I've had dreams with full songs in them, and I've written a lot down — and lately I've taken time to do more than write lyrics. I've started writing my own music. It's a way for me to tell a story behind an emotion and connect with a feeling.

My aunt, who passed away years ago, always used to say that you wake up with a song in your head. Most people I say that to confirm they believe it's true. Both my sisters agree. So now I'll ask people: what song did you wake up with in your head? It's amazing what pops in there. I assume the connection runs to the subconscious — that what's in your dreams comes through in song, to express the emotions of whatever you're experiencing or working through.

So I chatted with an AI to see if I could highlight and research the patterns across songs. In theory, you could build the “perfect” song for people. A lot of people have started to dabble in AI music; I've had some interesting conversations about it, and I've done my fair share myself. But I always keep the source and the lyrics as my own, with a tune and a genre already in my head. I even produced an entire song with real musicians I paid — to get a full song from my head to my ears.

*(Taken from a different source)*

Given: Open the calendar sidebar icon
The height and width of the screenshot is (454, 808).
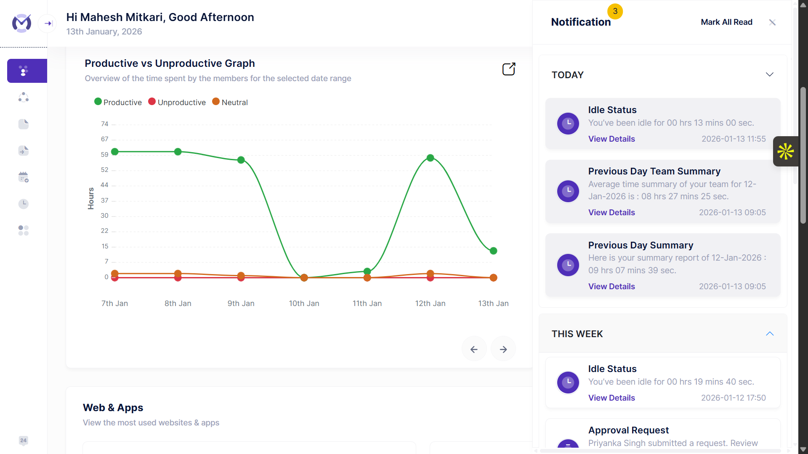Looking at the screenshot, I should pos(24,177).
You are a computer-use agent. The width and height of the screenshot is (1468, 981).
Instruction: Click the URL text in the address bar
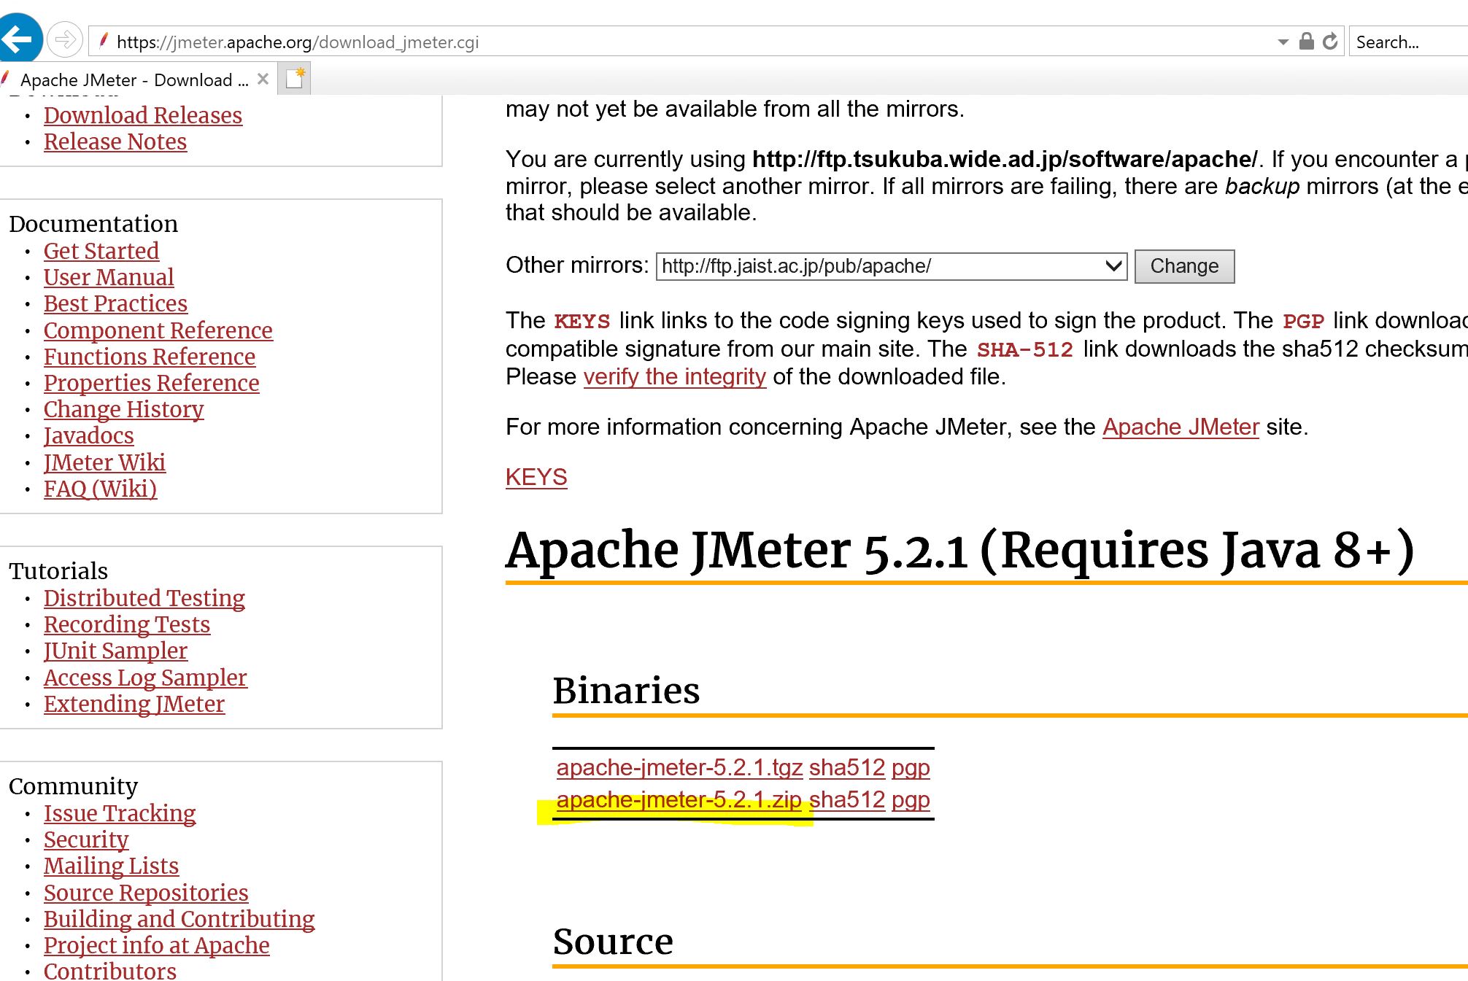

In that sense the AI is just the assistant. It is not, nor should it be, the creator. But it can understand humans and their patterns. Just look at the ten most-played songs of all time. The AI gave me five common patterns across them — but there was one in my head it missed completely: theme. And you see the split clearly, too, between the music and the lyrics. Music & Lyrics — great movie, by the way. It turns out researchers have built algorithms trying to do what the AI is already doing in music.

So I'd challenge an artist back: are you trying to express yourself, or are you trying to make a hit? The best connection has to be genuine — and frankly that has little to nothing to do with AI.

And when music and lyrics combine to touch your emotions, they can even motivate you. You can cry, or feel like you could scale a wall. That cannot be faked. It's what makes music special.

And the AI agreed — that in this lens, we're united:

“The most-played songs of all time are overwhelmingly about love and longing. Those are the feelings people most need help holding. The songs that stay aren't necessarily the cleverest — they're the ones that give people a reliable way back to something they feel but can't quite reach on their own.”